MATERIAL FOR THE TASK »
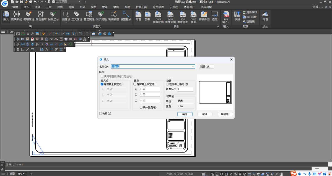Switch to the 注释 ribbon tab
The image size is (332, 176).
[x=38, y=7]
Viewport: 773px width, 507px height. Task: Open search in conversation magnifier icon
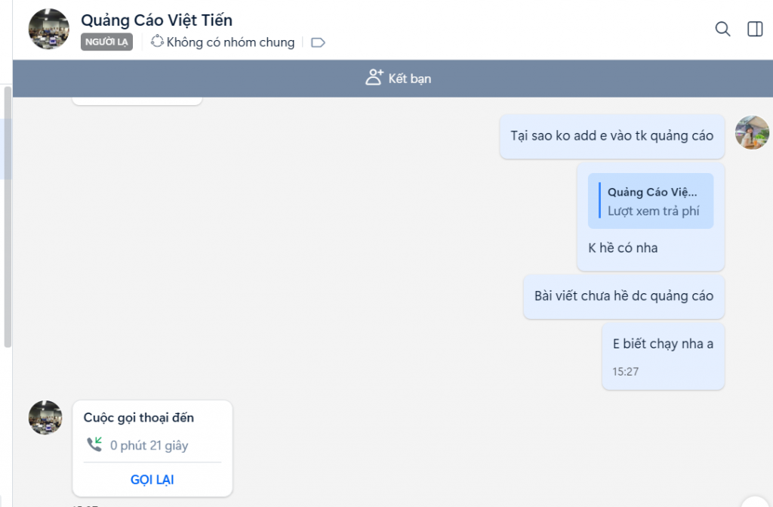click(722, 29)
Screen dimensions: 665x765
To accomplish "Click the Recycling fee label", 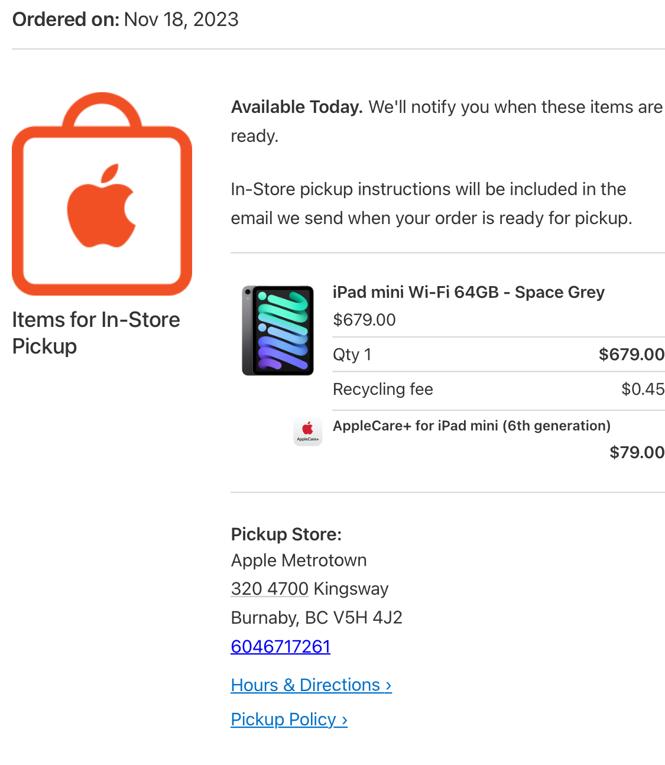I will (382, 389).
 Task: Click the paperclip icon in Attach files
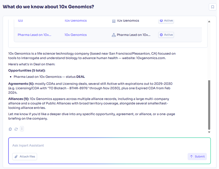point(16,156)
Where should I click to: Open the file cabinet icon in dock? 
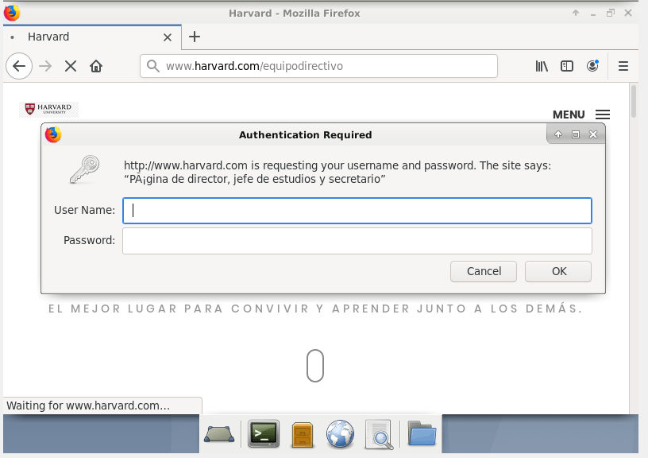pyautogui.click(x=303, y=434)

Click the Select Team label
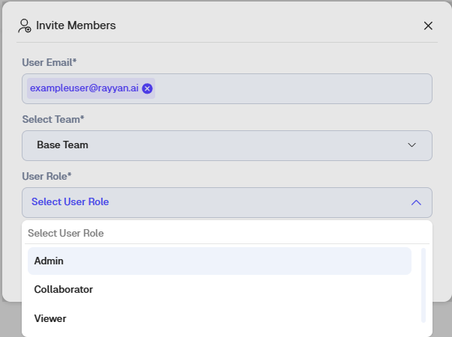click(52, 119)
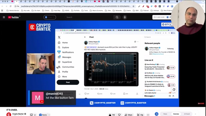Viewport: 206px width, 116px height.
Task: Collapse the panel beside AI Coach
Action: tap(195, 114)
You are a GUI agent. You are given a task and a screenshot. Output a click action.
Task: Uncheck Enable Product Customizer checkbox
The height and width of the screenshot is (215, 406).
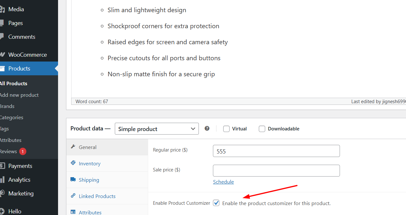[216, 203]
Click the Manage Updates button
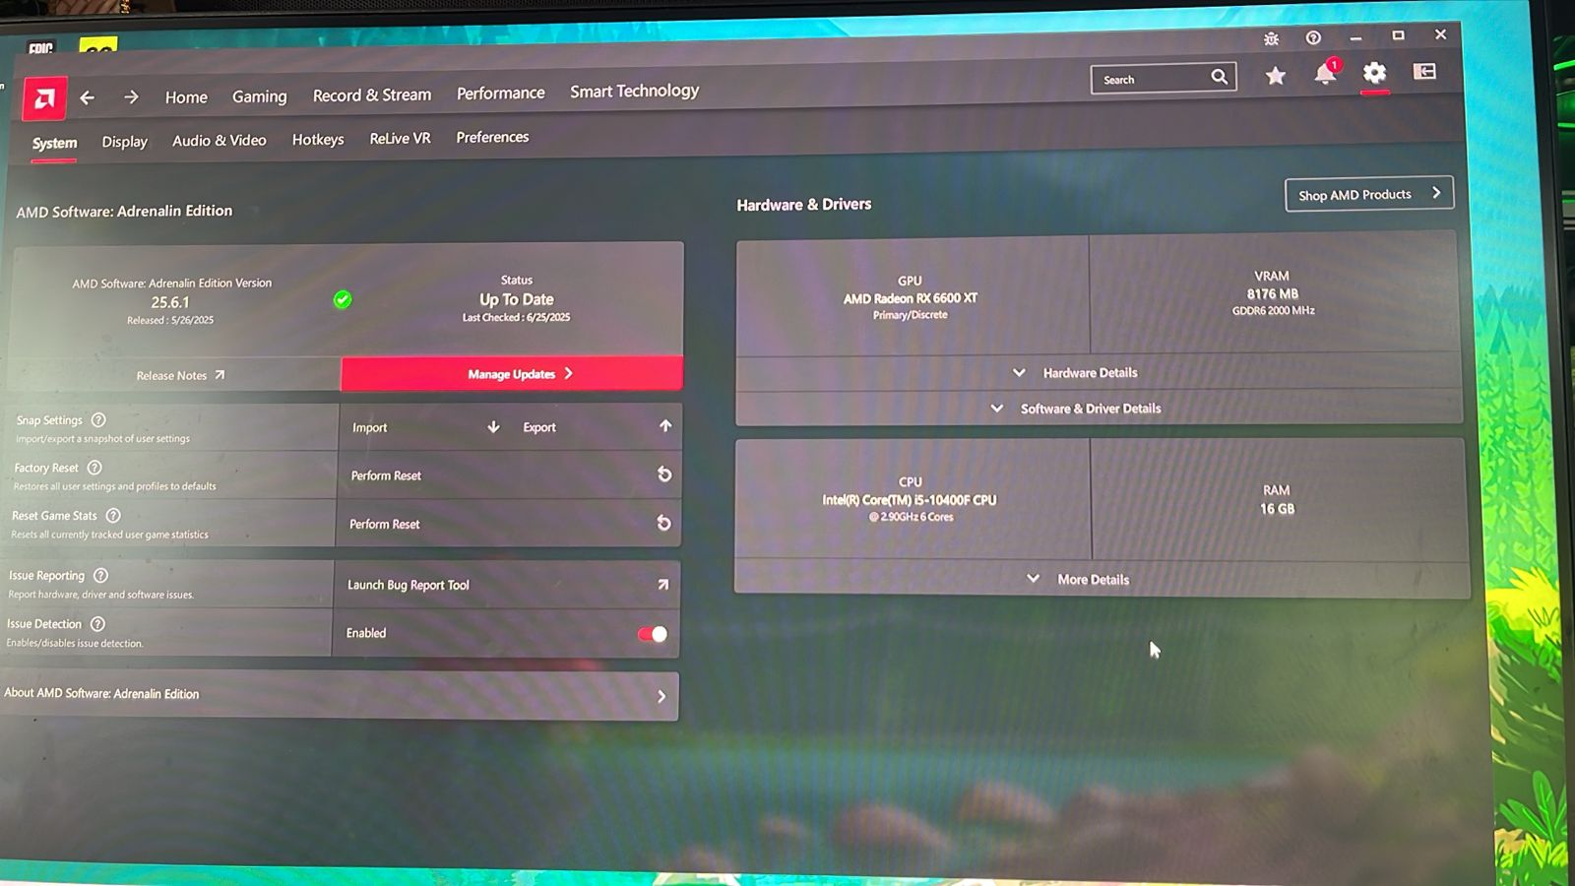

HOW TO COMPLETE THIS TASK » Of the records above, print only the lines from the one containing "Click the Select Team label" through the one containing "Task: Uncheck Enable", inclusive and unaltered, leaving out pictures.

COMPLETED EXERCISE »
Click the Select Team label
click(52, 119)
Viewport: 206px width, 116px height.
Task: Collapse the panel beside AI Coach
Action: tap(195, 114)
You are a GUI agent. You are given a task and a screenshot. Output a click action.
Task: Uncheck Enable Product Customizer checkbox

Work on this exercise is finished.